WHEREAS, as a condition precedent to the effectiveness of the Credit Agreement, and as a condition to the obligation of each Lender to make Loans to the Borrowers and each Issuing Lender to issue Letters of Credit pursuant to the terms of the Credit Agreement, the Guarantor is required to execute and deliver this Guaranty; and

WHEREAS, the Guarantor has duly authorized the execution, delivery and performance of this Guaranty and will receive direct and indirect benefits by reason of the availability of such Commitments and the making of the Loans to the Borrowers by the Lenders and the issuance of Letters of Credit by the Issuing Lenders pursuant to the terms of the Credit Agreement;

NOW, THEREFORE, for good and valuable consideration, the receipt and sufficiency of which are hereby acknowledged, and in order to induce the Lenders to make the Loans to the Borrowers and the Issuing Lenders to issue Letters of Credit pursuant to the Credit Agreement, the Guarantor hereby agrees with the Administrative Agent, for its benefit and the benefit of each other Lender Party, to amend and restate the Original Guaranty as follows:


ARTICLE I

DEFINITIONS

SECTION 1.1 Certain Terms.

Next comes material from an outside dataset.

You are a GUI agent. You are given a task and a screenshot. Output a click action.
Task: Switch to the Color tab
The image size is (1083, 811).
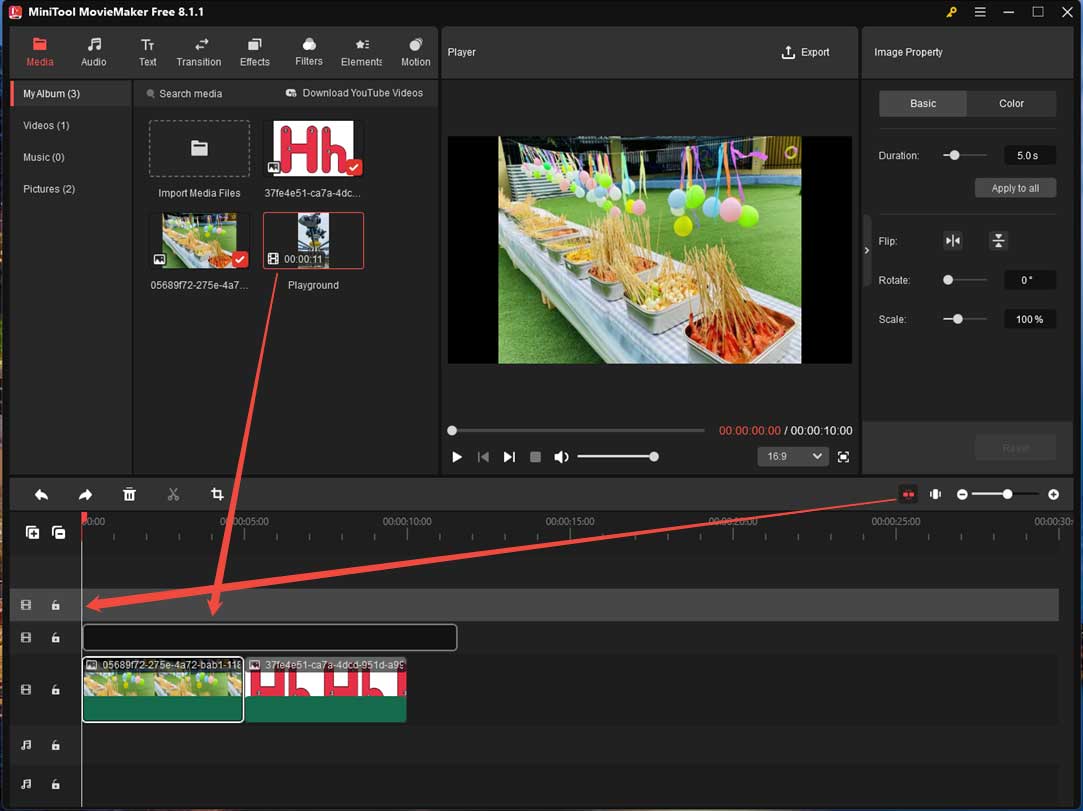[x=1011, y=103]

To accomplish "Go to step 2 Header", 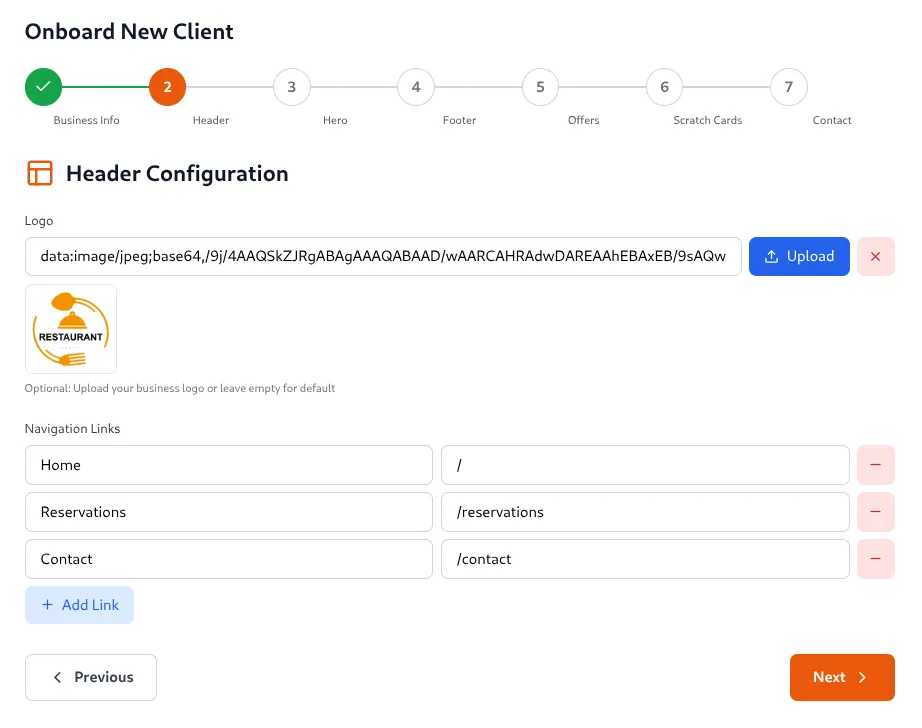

The following terms (whether or not underscored) when used in this Guaranty, including its preamble and recitals, shall have the following meanings (such definitions to be equally applicable to the singular and plural forms thereof):

Administrative Agent” is defined in the preamble.

Bankruptcy Code” is defined as Title 11 of the United States Code.

Borrower” and “Borrowers” is defined in the first recital.

Credit Agreement” is defined in the first recital.

Guaranteed Obligations” is defined in Section 2.1.

Guarantor” is defined in the preamble.

Guaranty” is defined in the preamble.

Lenders” is defined in the first recital.

Original Guaranty” is defined in the preamble.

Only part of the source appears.